Tiffany Woodfield, Senior Financial Advisor, Associate Portfolio Manager, CRPC®, CIM®, TEP®


Summary of Key Points


  • US advisors cannot advise non-residents, creating the risk of forced liquidation within 30–60 days and major taxable events.

  • Working with a dual-licensed cross-border advisor before moving helps prevent costly pitfalls. Dual-licensed advisors can manage portfolios and produce full Canadian and US tax receipts.

  • Taxable accounts may require tracking two cost bases and currencies, especially if one is still a US person and holds PFICs.

  • Retirement planning must coordinate US and Canadian pensions, time withdrawals, and avoid assuming IRA-to-RRSP rollovers are tax-neutral.l.

Video Script


In this video, I’ll go over what you need to know about tax planning and investment management if you’re a Canadian citizen moving back to Canada from the US.


My goal with this video is to give you a basic overview that will help you prevent expensive mistakes.


Hi, I’m Tiffany Woodfield, a cross-border advisor, associate portfolio manager, and co-founder of SWAN Wealth Management.


Over the past few years, I’ve spoken to hundreds of professionals and entrepreneurs with cross-border investments.
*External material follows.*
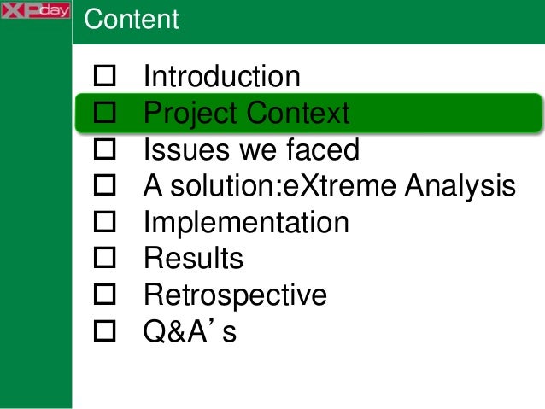Jump to the Retrospective text

[x=235, y=295]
And I’ve noticed that there tends to be a lot of confusion around how to deal with investments and registered retirement accounts after moving.


As a Canadian returning to Canada from the US, it’s important to know about 3 main things before you move:


  1. Cross-Border Investment Management

  2. Taxation of Capital Gains (Or taxation of non-registered accounts)

  3. AND Cross-Border Retirement Planning


When you have a high net worth, each of these three elements is equally important.


So, let’s get into it!


Once you move to Canada, your US advisor can no longer manage your assets since they aren’t licensed in Canada. You’ll likely receive a letter from your investment firm stating you have 30-60 days to move your account, or they’ll liquidate your retirement account. If they do liquidate your account, this will cause a major taxable event.


To prevent this from happening, you can start working with a cross-border advisor before you move. Make sure that you find a team that is licensed in Canada and the US. If you work with a portfolio manager who is dual licensed, they can create an investment portfolio that is customized to your needs and optimized.


In addition, if you have a dual-licensed team, they can provide you with all the tax receipts your accountant will need to file your taxes properly in the USA and Canada.


The majority of Canadian banks and investment firms do not provide two complete sets of tax receipts that you need.


This may seem like a small thing, but it’s actually a big deal because your accountant will have to spend an enormous amount of time cross-checking and calculating your investment taxes for Canada and the US. This costs you more and cross-border accountants are difficult to find ….you don’t want to risk them saying they are too busy to do your return. (Yes, this does happen)


In addition, you need to make sure that you don’t accidentally invest in PFICs.


For example, if you invest in Canadian mutual funds or Canadian ETFs, you will face complex reporting and headaches because these are considered PFICs by the IRS.


You will likely face a higher tax bill if you don’t work with a cross-border accountant and cross-border financial advisor before and after your move. If you keep your investments that are in a non-registered taxable account when you move from the US to Canada, you will need to track two different cost bases. One for the US and one for when you became a Canadian tax resident.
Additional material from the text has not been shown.